The big meadow in the midst of the mile track was the place. H—— sat in the grandstand, my field-glasses in hand. I was invited to the judges’ stand, and even allowed with my kodak out in the field among the judges who sat on their horses and followed the riders, taking points.

GRIMSBY AND THE JUDGES.

BUNN, MAKING ROPE BRIDLE.

Swarthy Nuckolds was the first man. He came out into the meadow carrying his own saddle and rope and bridle. To him had fallen a wiry bay, four-year old, never yet touched by man. First the horse was led out with a lasso halter around its neck, then, when it came to a standstill, Nuckolds, with the softness of a cat, slipped up and passed a rope halter over its head, which he made cleverly into a bitless bridle, then he stealthily, and before the horse knew it, hoodwinked it with a leather band, and then when the horse could not see his motions, he gently, oh, so gently, laid the big Mexican saddle on its back, and had it double girt fast before the horse knew what had happened. Then he waved his hand, the hoodwink was pulled off by two assistants, and instantly he was in the saddle astride the astonished beast. For a moment the horse stood wild-eyed, sweating with terror—and then, and then—up it went like a bent hook, its head between its legs, its tail down, its legs all in a bunch, and down it came, stiff-kneed, taut as iron, and then up again, and so by leaps and bounds across the wide field and back again right through the scrambling crowd. All the while Nuckolds rising and falling in perfect unison with the mad motions of the terrified horse—his hat gone, his black hair flying, his great whip and heavy spurs goading the animal into subjection. At last he rode it on a trot, mastered, subjugated, cowed, up to the judges’ stand. The horse stood quietly, trembling, sweating, wet as though having swum Grand River. Wild were the yells that greeted Nuckolds. He had but added to a reputation already made.

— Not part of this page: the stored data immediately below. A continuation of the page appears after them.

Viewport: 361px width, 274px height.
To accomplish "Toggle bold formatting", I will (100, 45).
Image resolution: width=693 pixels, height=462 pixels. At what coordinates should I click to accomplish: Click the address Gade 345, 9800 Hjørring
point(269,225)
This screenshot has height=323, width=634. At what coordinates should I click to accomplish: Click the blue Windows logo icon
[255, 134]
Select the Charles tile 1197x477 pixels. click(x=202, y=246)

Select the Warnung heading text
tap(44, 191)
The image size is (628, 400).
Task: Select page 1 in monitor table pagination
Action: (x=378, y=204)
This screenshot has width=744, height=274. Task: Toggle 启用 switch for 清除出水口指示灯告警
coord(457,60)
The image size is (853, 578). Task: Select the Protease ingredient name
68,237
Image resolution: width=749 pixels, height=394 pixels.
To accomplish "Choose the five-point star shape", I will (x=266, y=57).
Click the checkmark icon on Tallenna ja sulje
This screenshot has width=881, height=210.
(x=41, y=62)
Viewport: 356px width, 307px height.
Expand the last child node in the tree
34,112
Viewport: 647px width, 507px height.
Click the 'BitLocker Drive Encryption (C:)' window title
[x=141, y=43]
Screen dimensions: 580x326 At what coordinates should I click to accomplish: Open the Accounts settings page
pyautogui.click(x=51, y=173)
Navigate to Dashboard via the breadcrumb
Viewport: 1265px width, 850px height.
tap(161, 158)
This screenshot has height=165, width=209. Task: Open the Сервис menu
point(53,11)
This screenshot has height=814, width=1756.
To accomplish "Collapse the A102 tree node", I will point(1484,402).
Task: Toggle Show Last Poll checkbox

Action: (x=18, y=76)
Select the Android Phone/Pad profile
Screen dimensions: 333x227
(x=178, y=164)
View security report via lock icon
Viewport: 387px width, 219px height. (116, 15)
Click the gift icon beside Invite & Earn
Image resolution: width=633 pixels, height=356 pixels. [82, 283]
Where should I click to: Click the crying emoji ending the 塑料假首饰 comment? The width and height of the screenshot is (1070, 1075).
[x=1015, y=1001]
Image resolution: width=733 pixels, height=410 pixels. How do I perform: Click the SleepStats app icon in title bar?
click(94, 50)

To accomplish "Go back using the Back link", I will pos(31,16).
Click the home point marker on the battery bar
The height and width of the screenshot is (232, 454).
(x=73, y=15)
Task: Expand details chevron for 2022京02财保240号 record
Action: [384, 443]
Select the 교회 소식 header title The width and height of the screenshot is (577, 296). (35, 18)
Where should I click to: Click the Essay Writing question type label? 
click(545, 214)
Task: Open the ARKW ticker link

“Grimsby next,” was the command. His horse was a short-backed, spindle-tailed sorrel, with a sort of a vicious gait that boded a bad temper and stubborn mind. Again the halter was deftly put on and made into a bitless bridle, the hoodwink slipped on, the saddle gently placed, and man and horse were furiously rushing, bucking, leaping, rearing across the meadow, and right straight at the high board and wire fence. The horse, if it couldn’t throw him, would jam and scrape him off if it ever reached that merciless mass of pine and barbed wire. Could Grimsby turn him, and without a bit? Great riding that was, and greater steering, for just before the seeming inevitable crash, the horse swerved, turned and was bucking across and then around the field again. Grimsby never failed to meet every wild movement, and sat in the saddle as though in a rocking-chair. The horse, at last conquered, stood quiet as a lamb, and the cheers for the sturdy rider quite equaled the plaudits given his raven-maned predecessor.